OPGESOMDE VERMELDINGEN

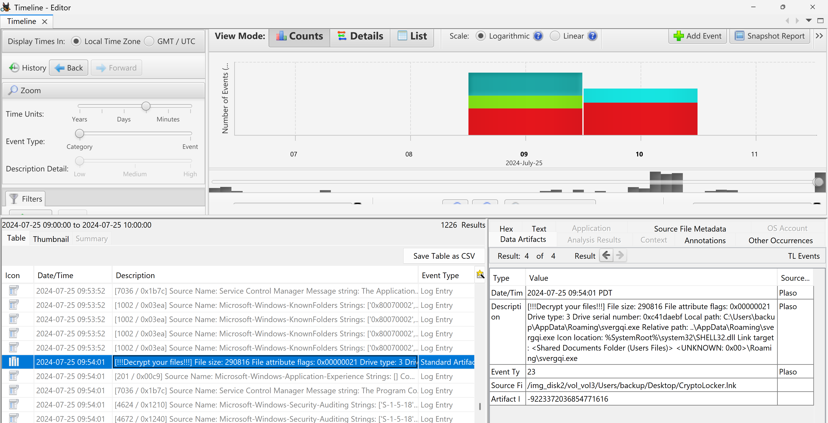Select Linear scale radio button
This screenshot has height=423, width=828.
[555, 36]
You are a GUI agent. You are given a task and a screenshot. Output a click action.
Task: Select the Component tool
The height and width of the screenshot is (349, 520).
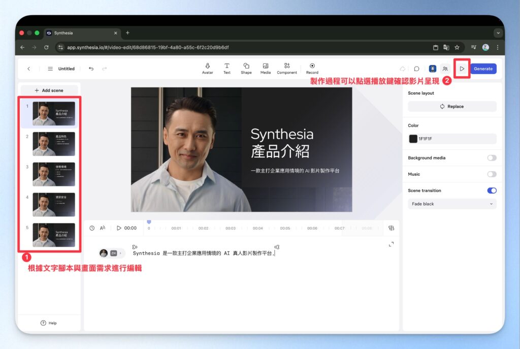point(287,68)
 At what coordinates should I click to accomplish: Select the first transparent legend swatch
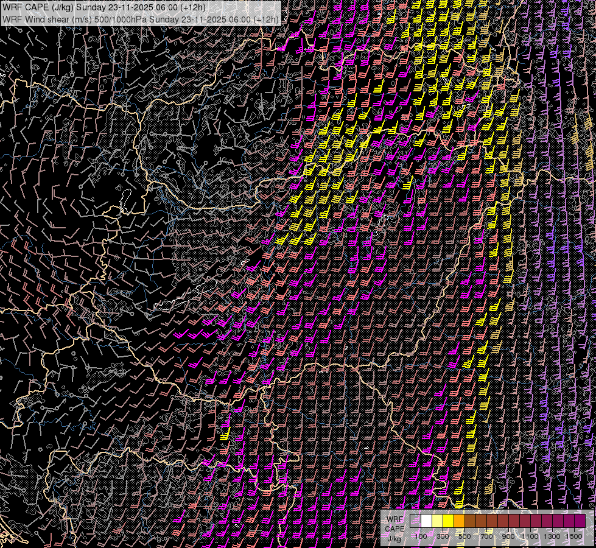coord(415,521)

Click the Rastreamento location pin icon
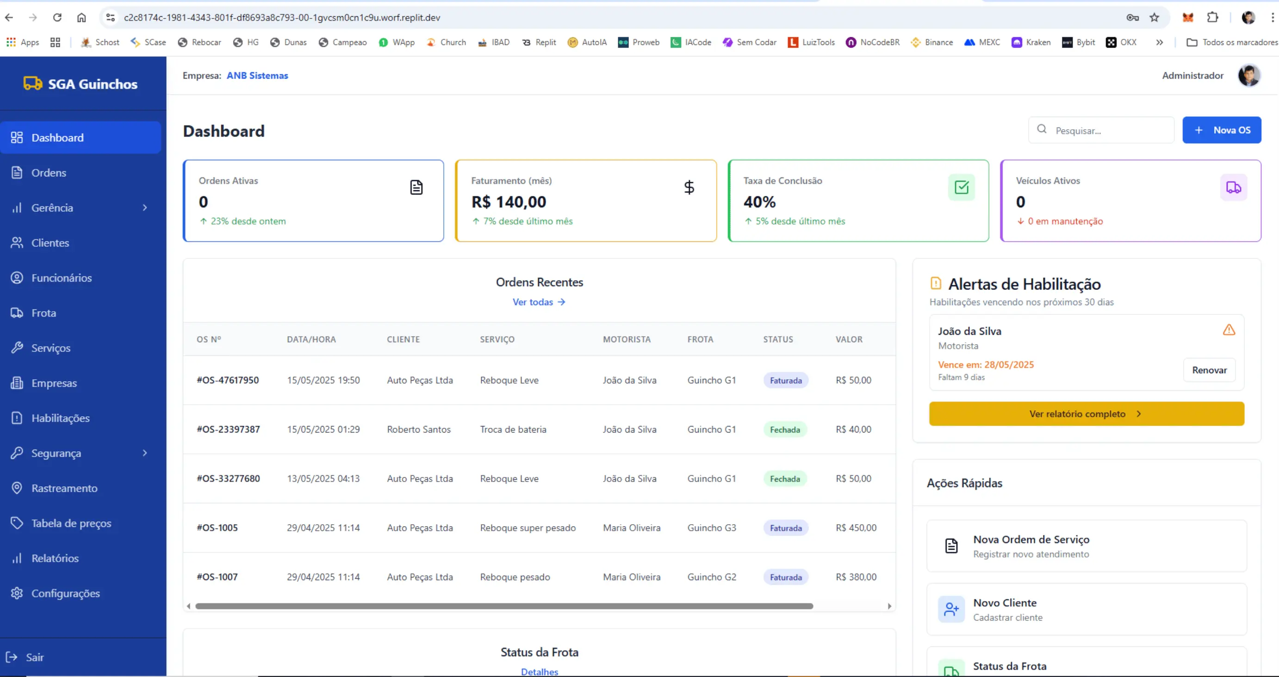tap(17, 488)
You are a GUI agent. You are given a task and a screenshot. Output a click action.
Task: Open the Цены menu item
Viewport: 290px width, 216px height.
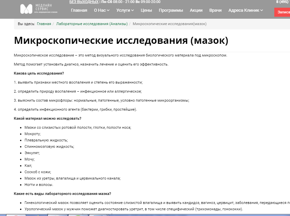(147, 10)
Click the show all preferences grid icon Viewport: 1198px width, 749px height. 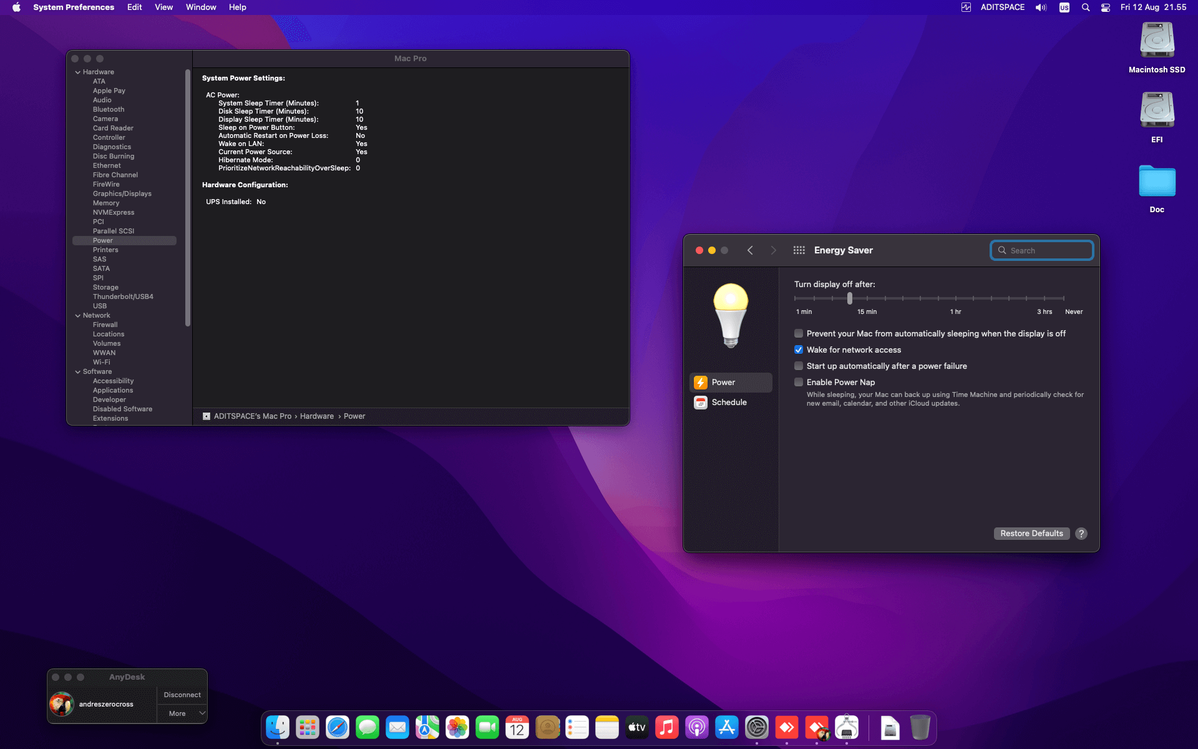(799, 250)
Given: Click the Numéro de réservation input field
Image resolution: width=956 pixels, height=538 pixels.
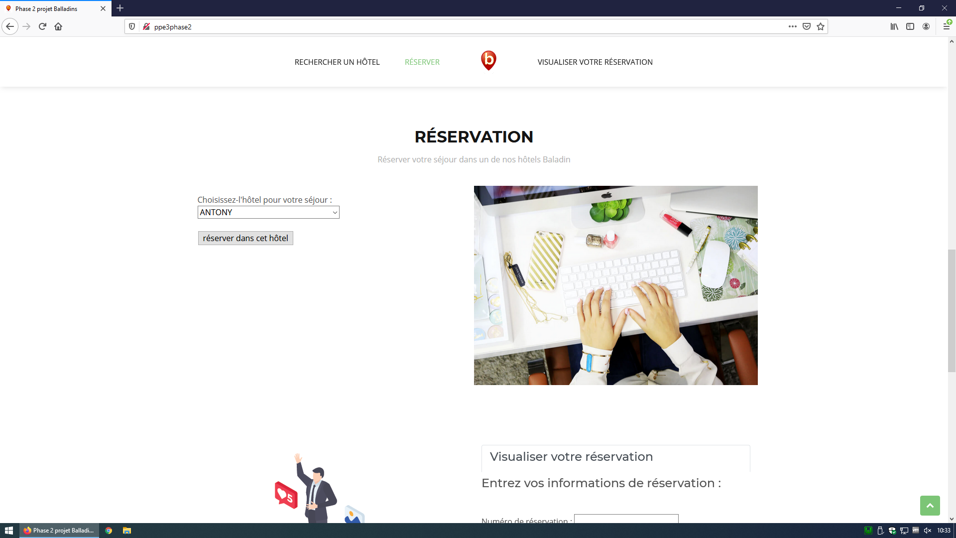Looking at the screenshot, I should 626,519.
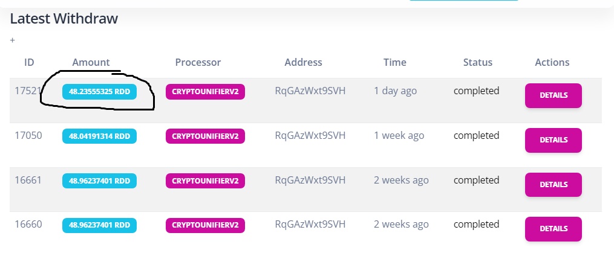This screenshot has width=614, height=256.
Task: Click withdrawal ID 17050
Action: click(x=28, y=136)
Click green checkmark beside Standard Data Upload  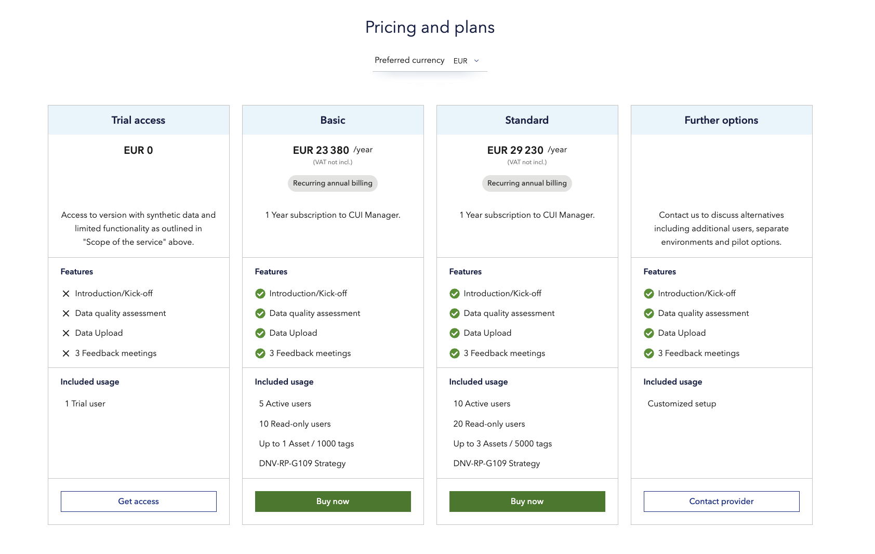point(455,333)
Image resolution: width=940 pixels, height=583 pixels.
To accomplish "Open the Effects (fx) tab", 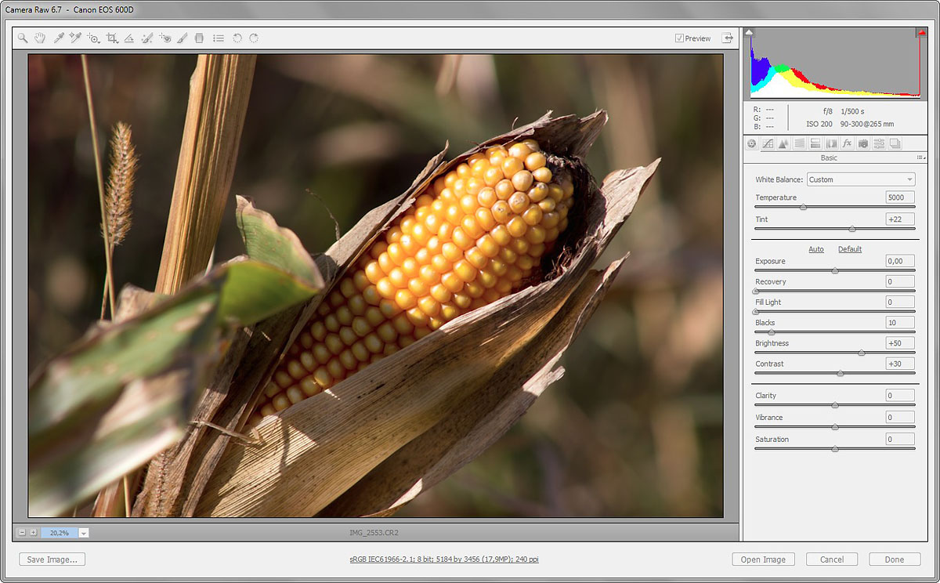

OPGAVE
Neem van de vermeldingen hierboven letterlijk het deel over dat begint bij de regel met "Image resolution: width=940" en doorloopt tot en met het einde van de vermeldingen. Laat de afbeeldingen in je antwoord weg.

OPLOSSING HIERONDER
Image resolution: width=940 pixels, height=583 pixels.
To accomplish "Open the Effects (fx) tab", 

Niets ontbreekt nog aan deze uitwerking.